This project is part of the Digital Causality Lab from the ISA-Zentrum at Hamburg University. In this project, we describe how a Differences-in-Differences-Design works theoretically and illustrate this with example data.
A DiD is a statistical technique used to estimate the causal effect of a treatment by comparing the differences in outcomes over time between a group that is exposed to the treatment and a group that is not. It helps to control for time-invariant unobserved heterogeneity. Here, a treatment group is exposed to the intervention or treatment.The group of subjects or entities that are not exposed to the intervention or treatment, serving as a baseline to compare the treatment group's outcomes. In our example, some districts receive a minimum wage, while others are not.
A DiD design has assumption that, in the absence of treatment, the treatment and control groups would have followed the same trend over time. This is also known as the parallel trend assumption. Anything that derivatives from that assumed parallel trend is considered to be the treatment effect (D). This is the effect that we are going to calculate with our dataset testdata. For this project, we want to highlight the effect of the common trend, meaning that even without intervention, the outcome in the treatment group is also rising. Without accounting for the common trends, we end up overestimating the effects of our treatment and risking to infer wrong policy implications.
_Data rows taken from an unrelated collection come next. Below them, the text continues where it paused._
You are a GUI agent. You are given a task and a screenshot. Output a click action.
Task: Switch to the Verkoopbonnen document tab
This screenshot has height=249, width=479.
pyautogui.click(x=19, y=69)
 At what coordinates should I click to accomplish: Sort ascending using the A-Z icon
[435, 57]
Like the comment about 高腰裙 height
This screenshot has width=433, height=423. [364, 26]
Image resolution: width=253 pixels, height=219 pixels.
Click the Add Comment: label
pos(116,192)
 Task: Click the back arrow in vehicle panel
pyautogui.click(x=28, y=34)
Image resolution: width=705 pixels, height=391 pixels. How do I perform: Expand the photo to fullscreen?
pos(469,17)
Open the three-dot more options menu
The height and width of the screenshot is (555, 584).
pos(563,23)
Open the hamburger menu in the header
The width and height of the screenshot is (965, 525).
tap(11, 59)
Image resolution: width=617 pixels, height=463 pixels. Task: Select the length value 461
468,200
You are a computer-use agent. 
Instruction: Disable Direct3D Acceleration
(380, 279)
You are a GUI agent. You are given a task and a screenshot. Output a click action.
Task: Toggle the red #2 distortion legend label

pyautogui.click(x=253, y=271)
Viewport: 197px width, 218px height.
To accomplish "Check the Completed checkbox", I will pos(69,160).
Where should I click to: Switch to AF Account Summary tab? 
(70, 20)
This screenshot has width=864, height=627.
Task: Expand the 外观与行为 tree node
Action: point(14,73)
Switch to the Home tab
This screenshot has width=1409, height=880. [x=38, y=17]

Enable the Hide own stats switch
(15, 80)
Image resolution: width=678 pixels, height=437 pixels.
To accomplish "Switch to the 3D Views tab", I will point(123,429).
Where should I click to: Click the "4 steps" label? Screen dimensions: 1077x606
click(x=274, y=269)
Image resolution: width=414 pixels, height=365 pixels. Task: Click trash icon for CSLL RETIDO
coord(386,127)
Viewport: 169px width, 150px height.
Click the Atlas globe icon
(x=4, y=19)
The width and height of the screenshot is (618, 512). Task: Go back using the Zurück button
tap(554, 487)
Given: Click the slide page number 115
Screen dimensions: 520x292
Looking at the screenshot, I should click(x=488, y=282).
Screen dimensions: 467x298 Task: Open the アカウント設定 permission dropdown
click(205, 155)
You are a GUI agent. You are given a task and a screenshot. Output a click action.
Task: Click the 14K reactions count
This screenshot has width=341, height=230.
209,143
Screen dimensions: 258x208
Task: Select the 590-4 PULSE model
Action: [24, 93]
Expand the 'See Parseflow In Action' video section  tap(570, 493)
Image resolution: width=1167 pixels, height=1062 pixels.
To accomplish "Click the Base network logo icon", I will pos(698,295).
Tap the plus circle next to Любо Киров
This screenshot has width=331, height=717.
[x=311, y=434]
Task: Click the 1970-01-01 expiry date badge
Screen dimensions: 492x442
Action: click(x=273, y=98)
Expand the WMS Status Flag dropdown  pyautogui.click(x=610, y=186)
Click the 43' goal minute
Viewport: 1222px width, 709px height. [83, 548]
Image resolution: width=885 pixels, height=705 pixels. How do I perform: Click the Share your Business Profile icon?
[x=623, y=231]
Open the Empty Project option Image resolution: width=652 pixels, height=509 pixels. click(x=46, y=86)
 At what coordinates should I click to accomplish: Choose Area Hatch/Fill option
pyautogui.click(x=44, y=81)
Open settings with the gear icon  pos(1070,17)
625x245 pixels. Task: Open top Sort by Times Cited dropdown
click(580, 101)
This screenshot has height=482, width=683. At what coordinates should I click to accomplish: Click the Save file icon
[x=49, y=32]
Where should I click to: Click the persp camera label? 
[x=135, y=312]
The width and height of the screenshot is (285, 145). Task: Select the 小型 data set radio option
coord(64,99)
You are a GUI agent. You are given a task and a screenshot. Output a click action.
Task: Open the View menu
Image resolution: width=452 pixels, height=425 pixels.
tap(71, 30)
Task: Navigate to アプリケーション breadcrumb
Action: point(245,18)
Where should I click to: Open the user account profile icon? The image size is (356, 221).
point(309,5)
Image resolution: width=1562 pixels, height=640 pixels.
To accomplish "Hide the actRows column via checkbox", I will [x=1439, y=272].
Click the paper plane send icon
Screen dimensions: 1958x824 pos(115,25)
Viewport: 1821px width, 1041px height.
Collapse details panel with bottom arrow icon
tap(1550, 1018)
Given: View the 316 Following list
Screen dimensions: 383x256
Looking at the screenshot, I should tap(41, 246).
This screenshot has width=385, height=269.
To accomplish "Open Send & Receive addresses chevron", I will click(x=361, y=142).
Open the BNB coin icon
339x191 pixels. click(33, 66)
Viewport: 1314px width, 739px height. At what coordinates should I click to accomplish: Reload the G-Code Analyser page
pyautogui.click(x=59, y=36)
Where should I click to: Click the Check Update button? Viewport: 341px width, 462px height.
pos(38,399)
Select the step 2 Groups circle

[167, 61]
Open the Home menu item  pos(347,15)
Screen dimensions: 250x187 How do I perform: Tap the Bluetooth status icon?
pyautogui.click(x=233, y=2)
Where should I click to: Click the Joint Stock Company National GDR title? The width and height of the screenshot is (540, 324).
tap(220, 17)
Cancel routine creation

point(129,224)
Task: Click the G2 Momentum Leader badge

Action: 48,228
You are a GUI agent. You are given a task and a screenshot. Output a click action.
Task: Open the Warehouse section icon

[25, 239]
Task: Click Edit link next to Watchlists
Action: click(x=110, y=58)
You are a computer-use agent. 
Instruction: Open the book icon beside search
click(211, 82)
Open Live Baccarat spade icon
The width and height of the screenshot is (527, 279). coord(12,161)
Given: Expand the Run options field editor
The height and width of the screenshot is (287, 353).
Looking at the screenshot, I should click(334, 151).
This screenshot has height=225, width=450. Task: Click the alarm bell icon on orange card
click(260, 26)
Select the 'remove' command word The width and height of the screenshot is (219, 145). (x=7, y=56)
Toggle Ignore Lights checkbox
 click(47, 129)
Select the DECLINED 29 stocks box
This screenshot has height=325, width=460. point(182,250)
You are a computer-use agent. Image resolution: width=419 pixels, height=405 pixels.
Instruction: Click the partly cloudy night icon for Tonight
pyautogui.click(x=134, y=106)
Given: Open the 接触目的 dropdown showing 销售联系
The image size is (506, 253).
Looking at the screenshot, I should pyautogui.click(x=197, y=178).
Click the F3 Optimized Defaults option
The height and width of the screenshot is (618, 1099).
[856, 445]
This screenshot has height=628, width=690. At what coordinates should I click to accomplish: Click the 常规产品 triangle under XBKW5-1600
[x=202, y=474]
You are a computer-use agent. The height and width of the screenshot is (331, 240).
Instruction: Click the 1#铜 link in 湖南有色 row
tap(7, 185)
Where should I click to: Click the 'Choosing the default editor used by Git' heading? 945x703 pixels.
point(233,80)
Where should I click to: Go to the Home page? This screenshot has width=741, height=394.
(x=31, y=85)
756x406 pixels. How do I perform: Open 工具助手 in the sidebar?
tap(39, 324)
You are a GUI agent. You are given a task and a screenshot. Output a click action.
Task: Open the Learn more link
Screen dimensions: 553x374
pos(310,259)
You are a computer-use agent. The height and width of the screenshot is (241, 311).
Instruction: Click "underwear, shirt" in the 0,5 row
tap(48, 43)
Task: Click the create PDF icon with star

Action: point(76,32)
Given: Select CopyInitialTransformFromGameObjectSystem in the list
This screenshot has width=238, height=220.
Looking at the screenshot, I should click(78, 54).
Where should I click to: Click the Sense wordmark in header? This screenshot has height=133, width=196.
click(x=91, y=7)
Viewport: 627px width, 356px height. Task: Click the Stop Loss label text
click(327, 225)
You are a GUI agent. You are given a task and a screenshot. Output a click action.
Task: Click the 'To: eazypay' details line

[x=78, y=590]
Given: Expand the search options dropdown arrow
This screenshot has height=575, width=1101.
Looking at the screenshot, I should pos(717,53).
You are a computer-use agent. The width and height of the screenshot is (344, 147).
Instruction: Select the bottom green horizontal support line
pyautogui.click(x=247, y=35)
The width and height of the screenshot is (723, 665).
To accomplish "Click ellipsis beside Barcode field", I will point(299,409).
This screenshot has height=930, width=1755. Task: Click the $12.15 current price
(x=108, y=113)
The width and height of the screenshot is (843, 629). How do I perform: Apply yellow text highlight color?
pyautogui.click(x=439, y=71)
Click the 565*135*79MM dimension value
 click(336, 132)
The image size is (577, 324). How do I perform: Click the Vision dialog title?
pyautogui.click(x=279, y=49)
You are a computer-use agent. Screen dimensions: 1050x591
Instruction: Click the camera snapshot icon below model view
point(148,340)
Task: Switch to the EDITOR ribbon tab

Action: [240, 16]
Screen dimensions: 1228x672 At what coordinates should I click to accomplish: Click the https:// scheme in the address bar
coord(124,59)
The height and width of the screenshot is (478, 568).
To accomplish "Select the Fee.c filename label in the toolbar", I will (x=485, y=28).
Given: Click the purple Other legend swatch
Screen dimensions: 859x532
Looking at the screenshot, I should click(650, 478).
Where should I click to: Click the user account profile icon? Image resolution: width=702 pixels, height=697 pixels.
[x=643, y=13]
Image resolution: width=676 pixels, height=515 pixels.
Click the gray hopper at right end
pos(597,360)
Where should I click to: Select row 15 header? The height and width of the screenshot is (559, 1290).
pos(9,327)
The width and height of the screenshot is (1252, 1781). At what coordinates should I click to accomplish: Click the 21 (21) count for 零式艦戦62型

This project is useful for anyone, who wants to understand how a DiD-Design works. We also draw attention to the assumptions and limitations of a DiD-Design. This project is for you, if you want to get a broad intuition about causality and DiD.
To get started, download the dataset testdata.csv and save it together with the R script in one folder. The notebook Notebook_Did.qmd will walk you through the code and gives background information on the key concepts of a DiD.